I have met some of my most intimate friends between two book covers; living human beings whom I have never met in person, but know so well because they have shared their stories. They never knew me, but I have been changed by them. They have opened up worlds for me.
When I read all those essayists, when I studied them so thoroughly, I was learning to write -- attending a school of my own divising -- and I copied these writer's styles. Soon I developed a voice of my own, and I got a gig at the local paper, writing opinion pieces -- for free, at first -- and then a gig at a magazine, writing local color, and features.
Personal narrative was and remains my first love. I wrote hundreds of essays in those years -- decades. Nothing was wasted. If a piece wasn't published, I kept it with the published pieces -- I had documented my life and my family's growing up. And one summer when we went on our annual pilgrimage to Garrett County, Maryland, where we stayed in a cabin in the woods and hiked, fished, canoed, swam, ate and slept and did nothing electronic, I bought a book of essays at Yoder's Market by a woman I'd never heard of, Celestine Sibley. The Sweet Apple Gardening Book was the title, all about Ms. Sibley's gardening adventures in a restored 1842 cabin in the foothills of the north Georgia mountains.
These essays opened a world for me -- a world I had been hoping to inhabit for years. Celestine Sibley left the city and found a piece of rural property, restored a cabin and lived a sustainable life, while supporting herself and three children with her writing. She planted and put by, hung her sheets on the line, plopped zinnias into Mason jars, snapped beans on the front porch, fed the neighbors and fought the squirrels and looked up at the black night sky and picked out the constellations, while the cicadas sang away summer.
I never inhabited that world. Or did I? Is it a matter of how you look at it? I have a screened in porch, I plop zinnias in the jar, dress the back yard with bedding so it can sun, gratefully feed the willing neighbors (and they feed me), lie on a blanket under the stars, and garden to my heart's content. I live not far from where Celestine (may we call her Celestine?) lived on Thirteenth Street in Midtown Atlanta before she made her trek to the country... the country that is no longer the country.
Roswell, Georgia is now a suburb of Atlanta. Celestine wrote prolifically about the bulldozers and the developers that were eating up her countryside. She wrote once that she loved a rainy day because it meant she didn't have to listen to the chain saws.
Roswell is a short drive from Atlanta, in fact, and is not what I'd call the foothills -- that's another hour up the road, near Dahlonega. But I got to thinking about Celestine last week, about how she supported her children working at the Atlanta Journal Constitution for over fifty years, how she wrote countless articles, several novels, and thousands of essays... and books about her beloved Sweet Apple in the foothills. I wanted to find this place that had opened up a world for me, a place that had existed only between the pages of a book.

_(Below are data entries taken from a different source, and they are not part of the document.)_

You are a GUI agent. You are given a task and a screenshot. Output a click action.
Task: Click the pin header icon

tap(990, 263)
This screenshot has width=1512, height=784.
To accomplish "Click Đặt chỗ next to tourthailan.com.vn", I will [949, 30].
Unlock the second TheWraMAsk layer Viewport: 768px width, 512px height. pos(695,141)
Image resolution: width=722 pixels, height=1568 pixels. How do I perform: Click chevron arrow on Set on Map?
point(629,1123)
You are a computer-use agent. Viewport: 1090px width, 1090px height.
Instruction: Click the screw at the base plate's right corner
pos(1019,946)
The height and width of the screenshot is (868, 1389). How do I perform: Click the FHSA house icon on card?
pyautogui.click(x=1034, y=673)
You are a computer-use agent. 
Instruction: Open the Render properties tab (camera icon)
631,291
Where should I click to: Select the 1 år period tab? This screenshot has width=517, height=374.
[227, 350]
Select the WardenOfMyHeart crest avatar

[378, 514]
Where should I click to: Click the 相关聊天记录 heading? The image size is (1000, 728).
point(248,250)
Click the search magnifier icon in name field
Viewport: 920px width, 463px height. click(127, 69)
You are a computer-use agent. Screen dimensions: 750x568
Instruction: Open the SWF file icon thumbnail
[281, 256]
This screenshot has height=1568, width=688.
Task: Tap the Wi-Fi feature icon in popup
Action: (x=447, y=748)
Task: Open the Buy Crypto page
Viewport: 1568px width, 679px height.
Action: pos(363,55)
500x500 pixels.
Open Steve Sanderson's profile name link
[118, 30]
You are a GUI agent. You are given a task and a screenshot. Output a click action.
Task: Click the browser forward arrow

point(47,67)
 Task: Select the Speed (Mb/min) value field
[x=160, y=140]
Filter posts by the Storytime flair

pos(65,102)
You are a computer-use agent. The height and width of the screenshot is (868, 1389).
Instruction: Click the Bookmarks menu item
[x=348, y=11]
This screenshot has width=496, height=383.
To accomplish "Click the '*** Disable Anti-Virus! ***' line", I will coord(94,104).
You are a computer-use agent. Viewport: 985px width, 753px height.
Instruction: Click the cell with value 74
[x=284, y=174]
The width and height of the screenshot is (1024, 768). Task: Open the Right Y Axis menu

Although Celestine died in 1999, an online search told me that Sweet Apple was still standing, still in the family, and one of the lone holdouts to the rabid and rapid development surrounding Atlanta. I clutched the directions I'd sleuthed out from several articles I'd found online, and with just a few missteps and wrong turns, Jim and I soon found ourselves on a dirt road that led to a mailbox that stood in front of a cabin. Sweet Apple.
There it was. It looked as if no one was home, and I didn't want to intrude even if someone was, so we took a few photos and were on our way. But not before I stood there for a long time, just looking at Sweet Apple. It represented home, family, simplicity, love, longing, and hope... to Celestine, and also to me. A world had been born for me, again, right there on that dusty dirt road in front of a house I never knew but knew all too well.
We drove away, back onto the pavement, past the Krogers and the Olive Gardens and the strip malls and the broad roofs of the huge homes in spanking-new subdivisions. We drove into the actual foothills, like we always do. The car found its winding way to Dahlonega, where we always go, to the Crimson Moon, where we always eat, to the music that we love to hear. The music that has, for so long, been my friend as well.
We -- all of us -- have so many friends, not all of them human, and there are lots of worlds being born, over and over again, in a myriad of ways... all represented by stories.
Each friend represents a world in us, a world possibly not born until they arrive, and it is only by this meeting that a new world is born.